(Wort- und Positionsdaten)

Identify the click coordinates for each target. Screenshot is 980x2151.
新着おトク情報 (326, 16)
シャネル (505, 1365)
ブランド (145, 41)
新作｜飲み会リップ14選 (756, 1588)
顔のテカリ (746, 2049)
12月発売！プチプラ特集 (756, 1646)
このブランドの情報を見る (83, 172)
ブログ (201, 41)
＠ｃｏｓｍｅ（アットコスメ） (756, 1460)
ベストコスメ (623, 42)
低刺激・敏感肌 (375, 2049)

**Aufgabenstellung**
Sammle alle Zeilen der Datensätze, in denen das Wort „each“ vorkommt, und schreibe sie unverändert ab.

**Lösung**
Identify the click coordinates for each target. Screenshot is 980x2151.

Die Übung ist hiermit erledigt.